In the Carboniferous Epoch we were promised abundance for all,

By robbing selected Peter to pay for collective Paul;

But, though we had plenty of money, there was nothing our money could buy…

It is hard to see how this ragbag collection of economic fantasies could sustain families at anything more than subsistence level. The Soviet Union’s bread queues could have nothing on this.

Protect right of all workers to unionize and organize.

  • There appear to be two prongs to this fork – first, the abolition of right-to-work laws mentioned above, and secondly the unionization of currently-exempt professions such as the armed forces.

Strengthen and enforce labor, workplace health and safety, antidiscrimination, and wage and hour standards.

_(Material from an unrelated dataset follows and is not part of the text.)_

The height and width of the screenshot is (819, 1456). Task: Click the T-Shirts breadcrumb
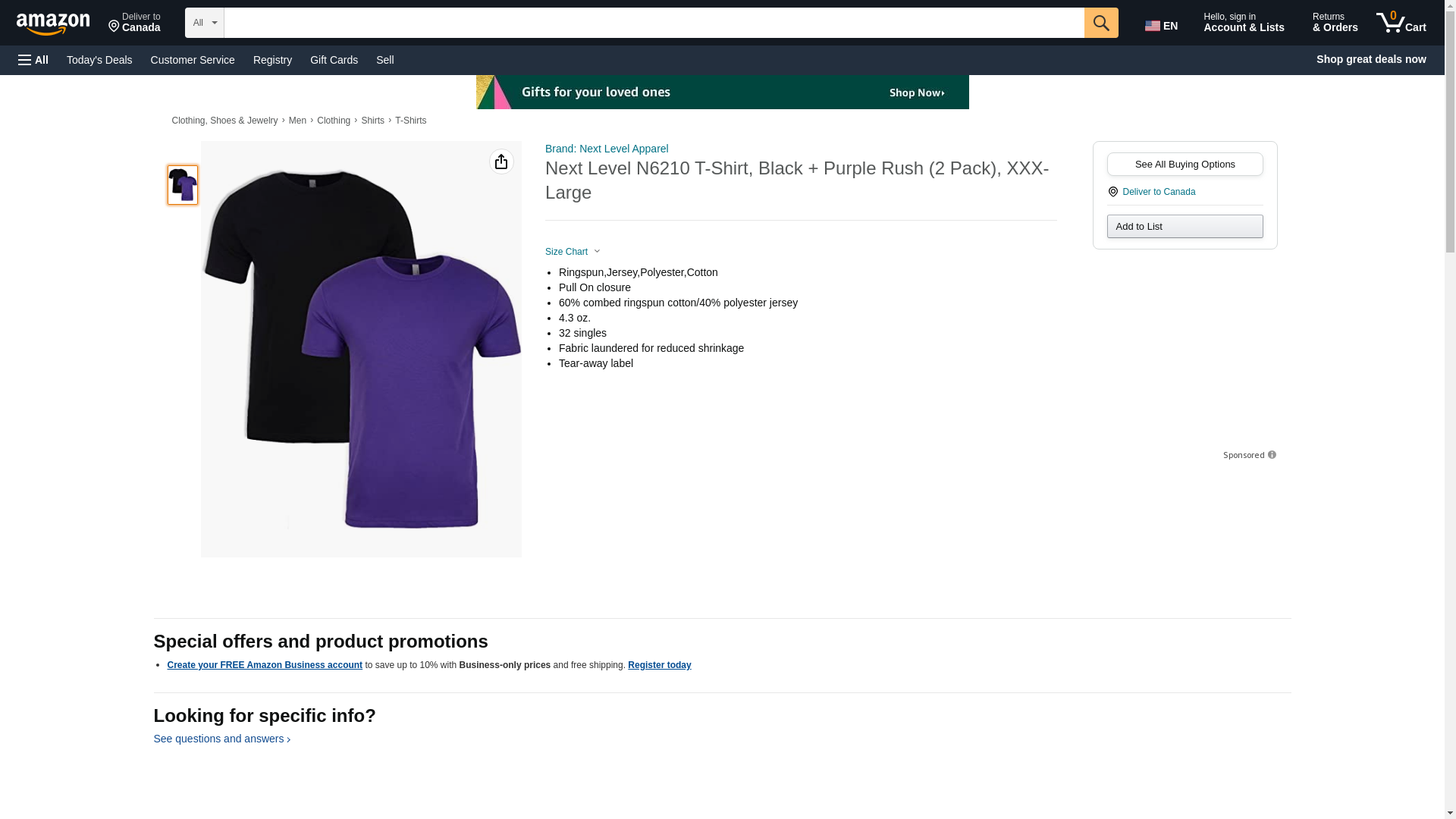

  • In a world of universal labor union membership and collective bargaining, it is difficult to see why such standards are necessary, unless the GND architects are concerned that collective bargaining agreements will not reach acceptable standards, in which case it is difficult to see why universal unionization is necessary.

Enact and enforce trade rules to stop the transfer of jobs and pollution overseas and grow domestic manufacturing.

  • Don’t like Trump’s tariffs? You ain’t seen nothing yet. Trade works for both sides according to the principle of comparative advantage, which these provisions repudiate. Companies based abroad living without the GND constraints will become more competitive as their advantage grows, so will require higher tariffs and/or import bans to counteract. The result will be a substantially decreased standard of living as the GND U.S. descends into autarky.

Ensure public lands, waters, and oceans are protected and eminent domain is not abused.

  • Eminent domain is abused constantly by megaprojects. It is difficult to see how massive projects such as ubiquitous high-speed rail links and huge numbers of wind farms will not require abuse of eminent domain.

Obtain free, prior, and informed consent of Indigenous peoples.

  • One would hope these wise peoples will have the good sense to say no to these ludicrous proposals.

Ensure an economic environment free of monopolies and unfair competition.

  • Of course antitrust had to be part of the GND. One has to assume that the GND economy will consist of huge numbers of local project-centered companies, including information economy companies, unable to reach economies of scale or provide the benefits of specialization at the national level, yet with the federal government both an investor and a watchdog, always ready to slap down the upstart company. In this respect there will be one massive monopoly that competes unfairly with every enterprise—Uncle Sam, Monopoly Man. This is to say nothing of the massive monopsony power that the federal government will accrue.

Provide high-quality health care, housing, economic security, and clean air, clean water, healthy food, and nature to all.

  • So much in one sentence. Who is the subject of “provide”? Presumably Uncle Sam, bringer of more largesse than a feudal king. Not even the Soviet Union promised all of these to its citizens. Its experiment in just some of them failed absolutely.

The architects of the Green New Deal often refer to themselves as European-style social democrats or at most, Democratic Socialists. Yet what they propose in this program goes well beyond anything supported by European social democrats. As I alluded in the last bullet point, there is an appropriate word for the political system they seek to institute—it is communism.

We know from history that the appropriate color to describe communism is not green, but a deep, bloody red.